Under the MPPG’s first research focus on “Violence, Organized Crime and Illegal Markets” the study of violence in the Balkans will not only provide an empirically based insight into the phenomenology and aetiology of violence; it will also be a further cornerstone within the research concept of an in depth ‘mapping’ of the criminological landscape of the Balkans. After having mapped the criminological and penological landscape of the region, mapping violence in the Balkans represents the next step on the MPPG research agenda and follows two complementary lines of inquiry.

Mapping Violence in the Balkans

The first project is based on a more general approach to violence as apparent in the Balkans; it includes violent acts understood as a rather broadly defined phenomenon which depends on country specific circumstances. The project provides a complete geographical coverage of the region, including all BCNet partner countries. Its approach is two-fold: it aims to simultaneously capture violence as both a legal construction and as a criminological reality. The results will provide country specific and regional results about violence, including the legal framework, especially sentencing rules and practices, phenomenology of violence, different types of violence, country specific violence discourses, violent crime rates and trends, aetiology of violence, offender and victim characteristics, etc.

Balkan Homicide Study

Parallel to the ‘general mapping’ of violent crime, the MPPG is also pursuing a second line of inquiry based on a more focused approach in terms of subject and country coverage: the “Balkan Homicide Study”. The new study will not ‘only’ provide an insight into the social and legal construction, as well as the phenomenology of homicide in the Balkans.

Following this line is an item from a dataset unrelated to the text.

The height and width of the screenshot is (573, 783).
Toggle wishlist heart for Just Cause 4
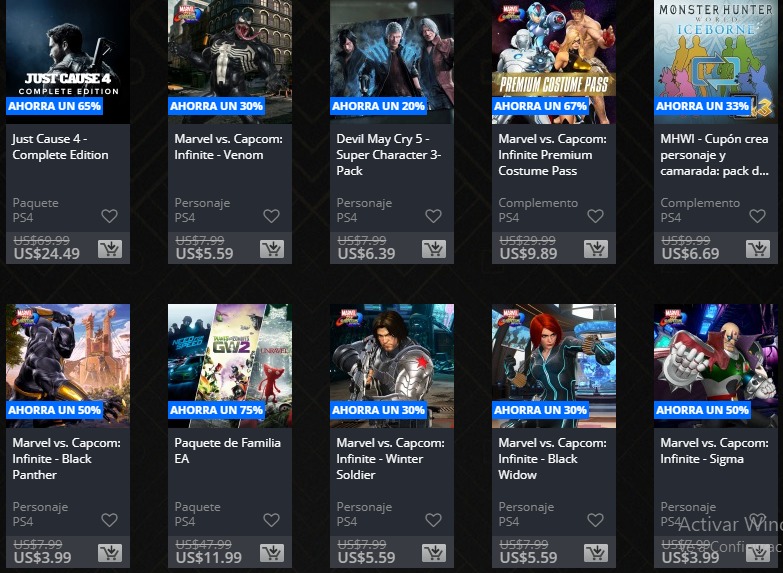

The topic also links to the typical ‘Balkan images’ or stereotypes, with the most prominent ones portraying the ‘Balkan people’ as ‘clan people’ prone to wild, violent and revengeful behaviour, which is set up in a culture of drinking slivovitz and running around with guns and shooting at each other for no good reason. This image also lies at the very core of the negative connotations of the term Balkans. Its empirical illumination is also one of the main goals of the study, since existing data already indicates that non-conflict deaths in the Balkans are indeed decreasing and currently around the “European average”, perhaps even beneath it. Interestingly, this does not seem to affect the Balkan stereotype as being a region prone to violence.

This regional research project will collect and analyse original empirical data on the most severe type of violence, homicides, in the eight above mentioned countries of the region. The study analyses finalised as well as attempted homicide offences through the thorough examination of the full national samples of prosecution and court cases for the three year period 2012 – 2014, with an exception of Turkey where random sample of 400 cases for the three year period has been selected.

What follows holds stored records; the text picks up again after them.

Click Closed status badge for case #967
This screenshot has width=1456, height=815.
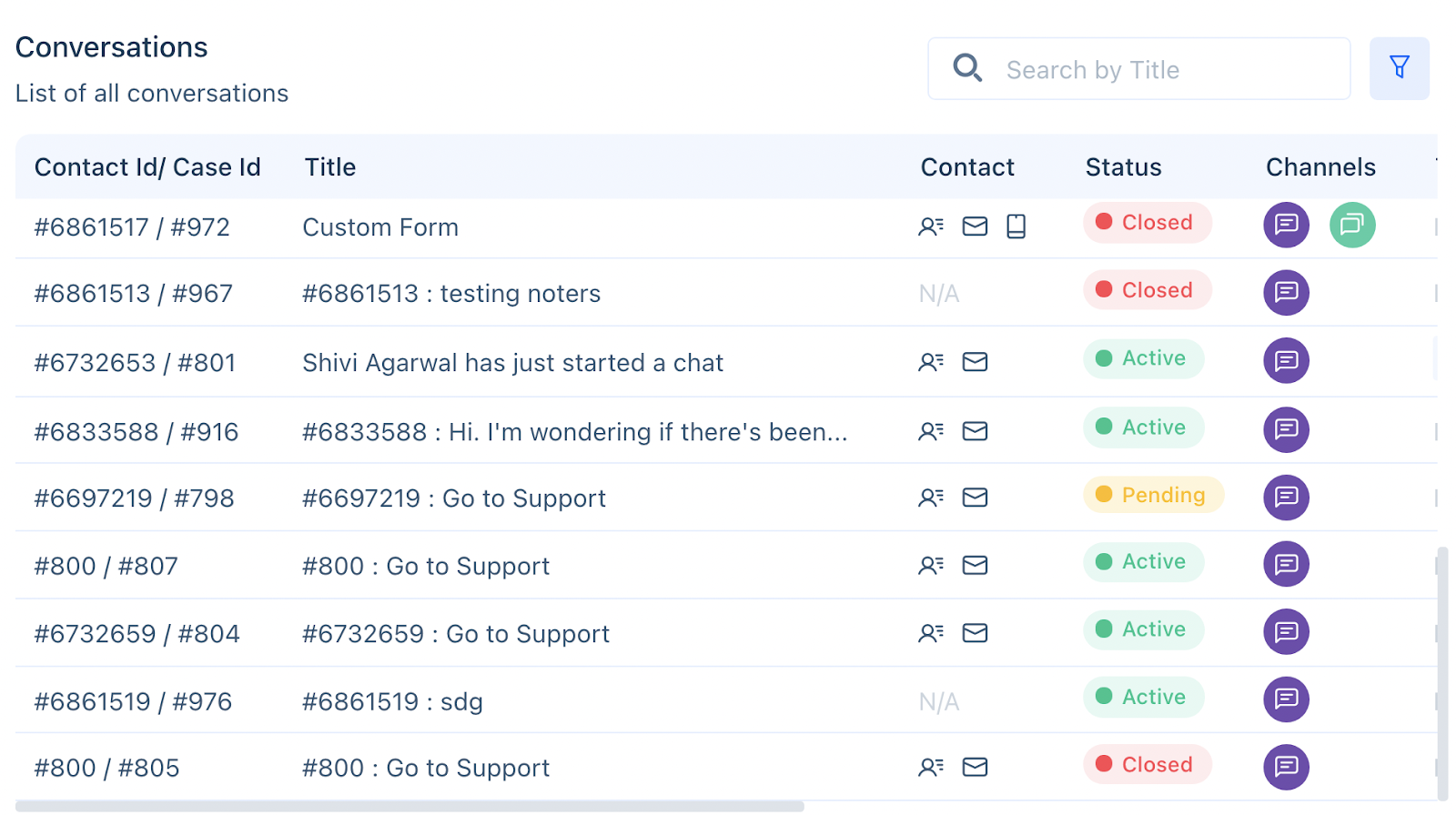click(1147, 290)
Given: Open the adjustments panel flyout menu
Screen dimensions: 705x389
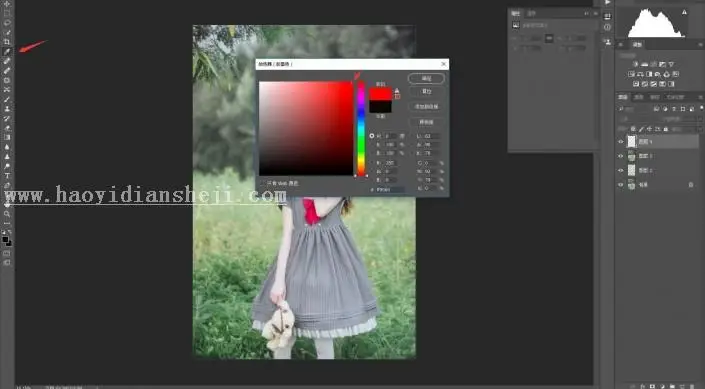Looking at the screenshot, I should pyautogui.click(x=700, y=45).
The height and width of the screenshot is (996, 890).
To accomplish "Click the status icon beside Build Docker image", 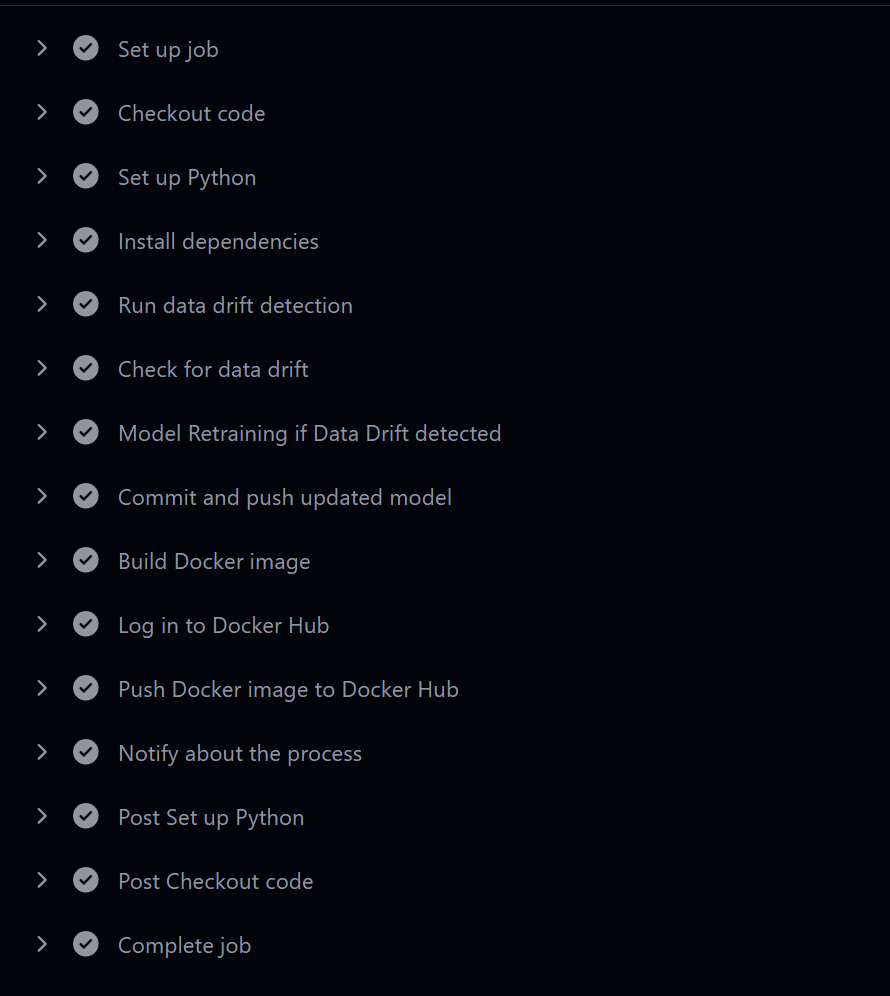I will tap(86, 560).
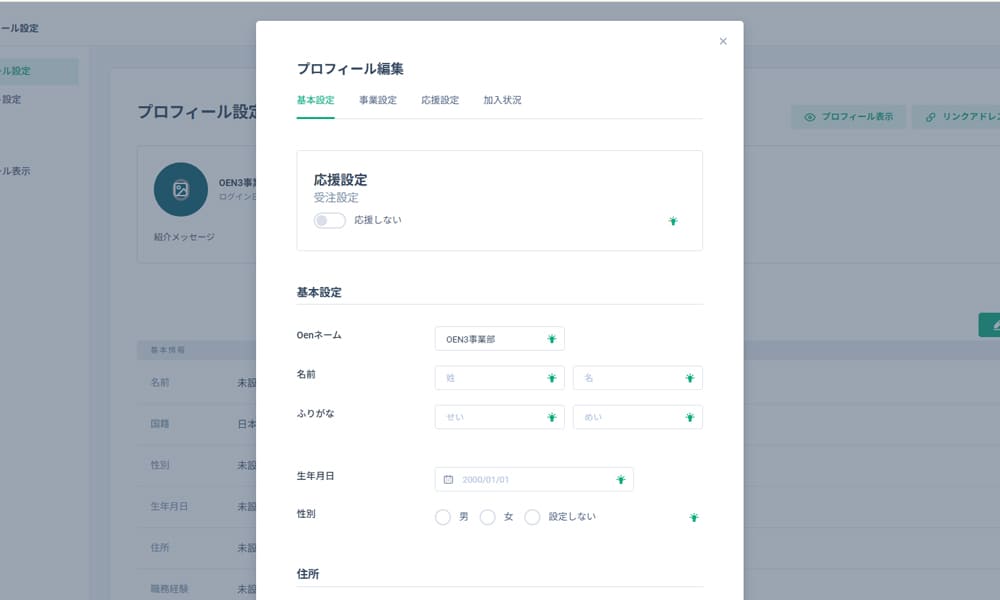
Task: Click the リンクアドレス button
Action: [960, 117]
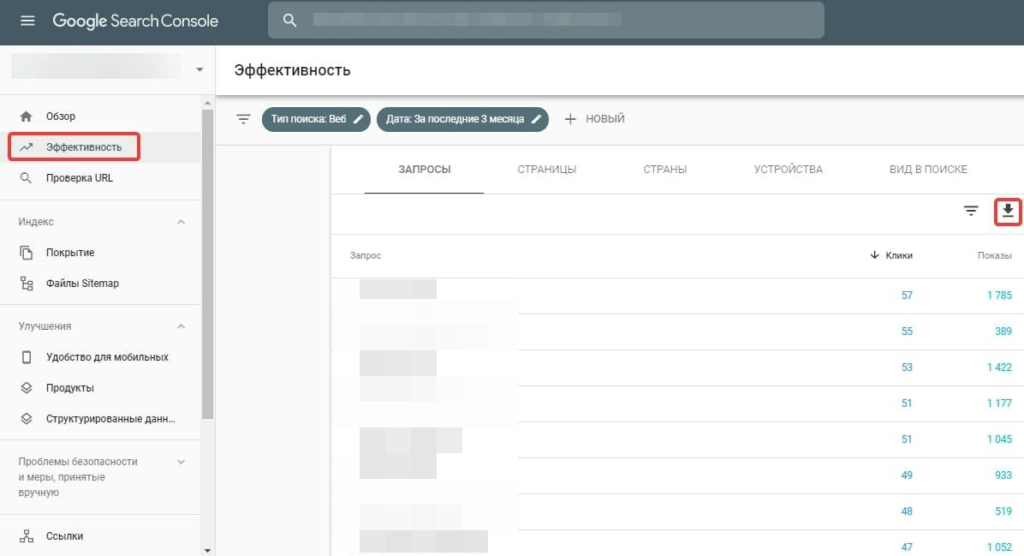Click the URL inspection search field

545,20
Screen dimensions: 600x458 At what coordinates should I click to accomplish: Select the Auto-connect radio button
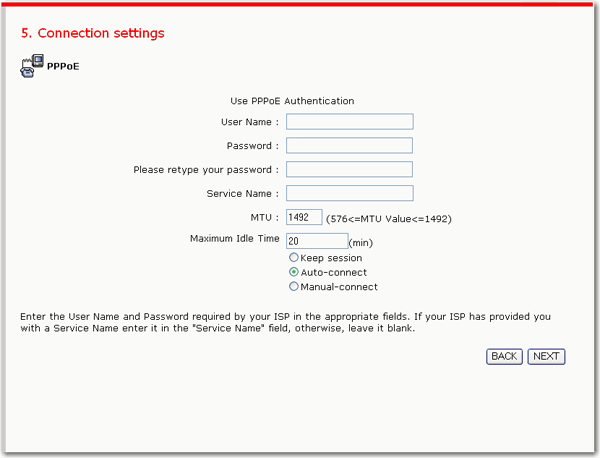pos(293,272)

The research project attempts to answer questions on phenomenology of homicides, characteristics of victims and offenders, their relationships, situational circumstances, possible connections of the offences with illegal markets and organised crime, criminal procedure issues, etc. The project is designed as a pilot study which in the long run should be realised in all the BCNet partner countries

First findings from the Balkan Homicide Study

This newly published book, “Violence in the Balkans: First findings from the Balkan Homicide Study", written by the head of Balkan Criminology Assoc. Prof. Dr. Anna-Maria Getoš Kalac, offers a first in-depth look at (lethal) violence in the Balkans. Based on the data collected through the Balkan Homicide Study, it presents results from analysis of 3,000 (attempted) homicide cases from Croatia, Hungary, Kosovo, Macedonia, Romania and Slovenia. Shedding light on a region long neglected in terms of empirical violence research, this volume offers answers to (until now) unanswered questions:

  1. What types of homicides occur in the Balkans?
  2. Who are the perpetrators and what motivates them?
  3. Who are the victims and what potential protective factors are on their side?
  4. Why do prosecutors dismiss homicide investigations?

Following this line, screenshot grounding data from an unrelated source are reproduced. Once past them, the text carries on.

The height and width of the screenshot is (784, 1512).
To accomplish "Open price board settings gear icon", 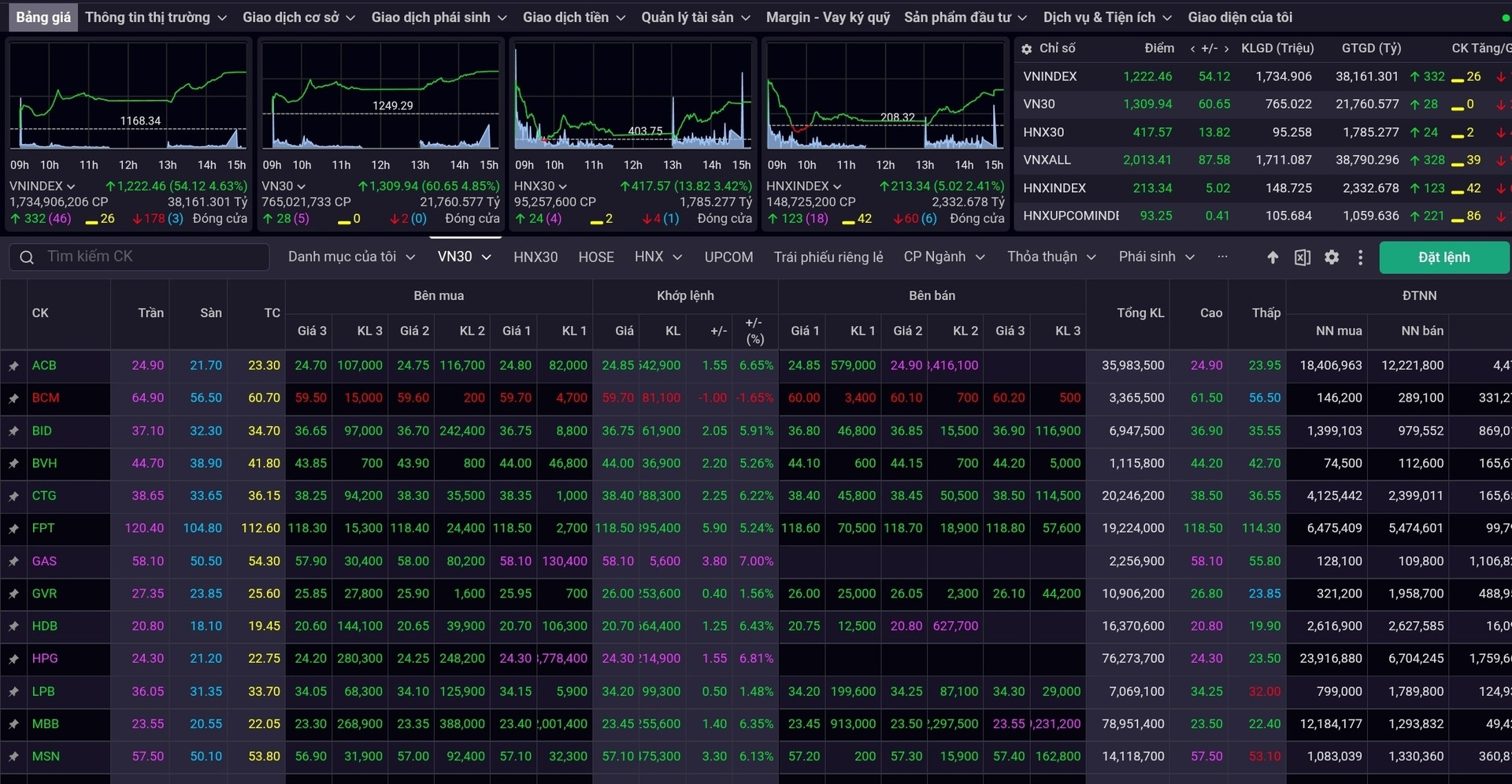I will 1331,257.
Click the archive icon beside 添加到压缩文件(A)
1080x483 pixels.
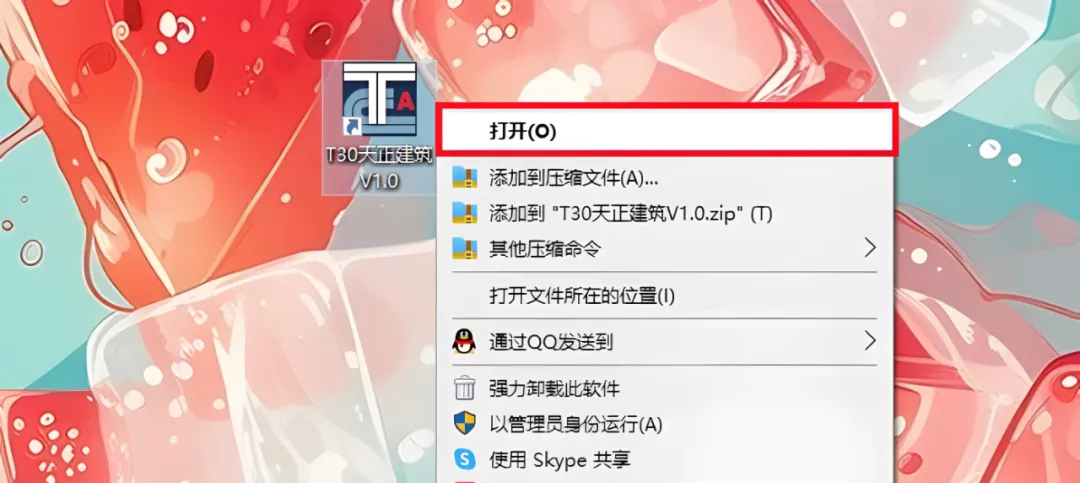pyautogui.click(x=464, y=178)
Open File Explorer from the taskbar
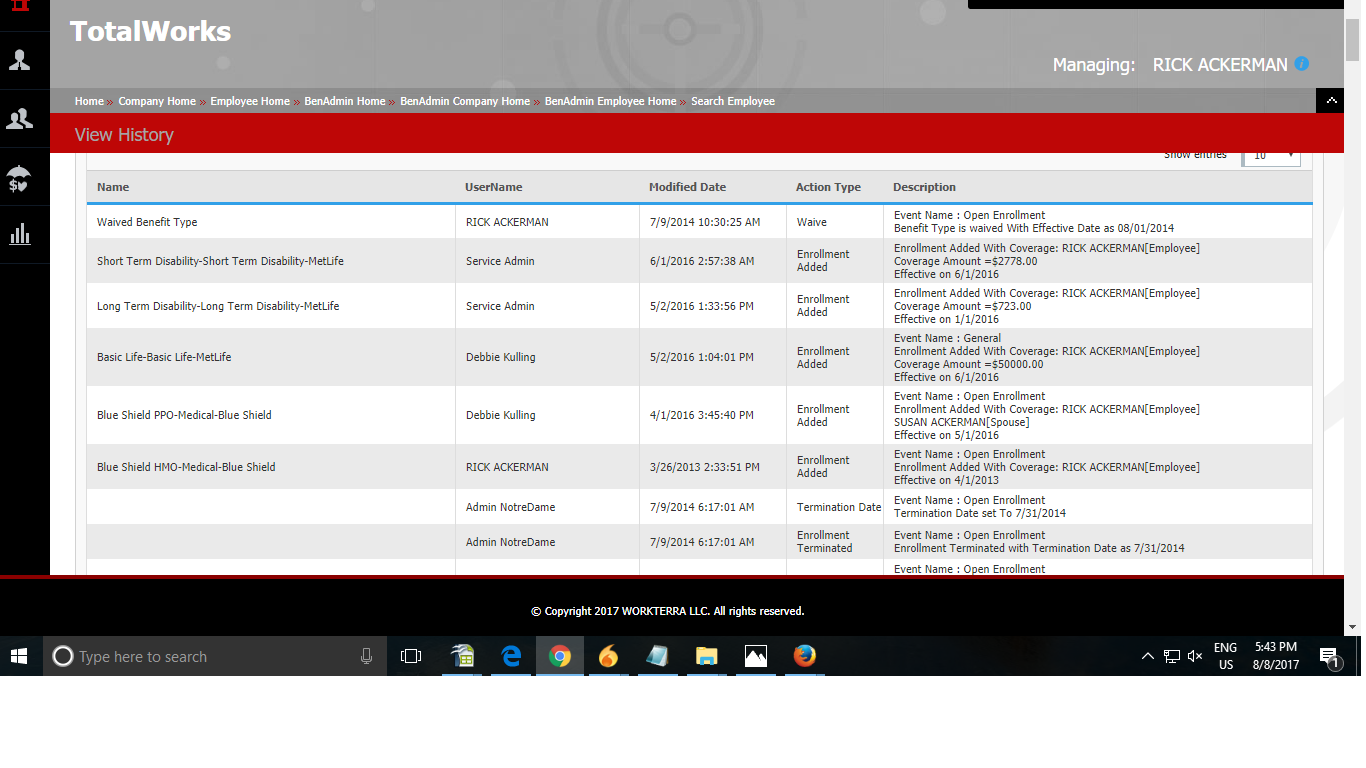The image size is (1366, 768). click(x=707, y=656)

Amongst other questions and considerations, the brief discusses regional commonalities throughout the Balkans in view of their cultural, historical and normative context. Dismantling negative stereotypes of a growing and thriving Balkan society, this volume will be of interest to researchers in the Balkans, researchers of post-conflict regions, and those interested in the nature of homicide and its motivation, prevention, and various criminal justice approaches.

For anyone interested in the violence typology created through the data collected in the Balkan Homicide Study, complementary methodological material is available on the website; BHS: Violence Typology, BHS Codebook.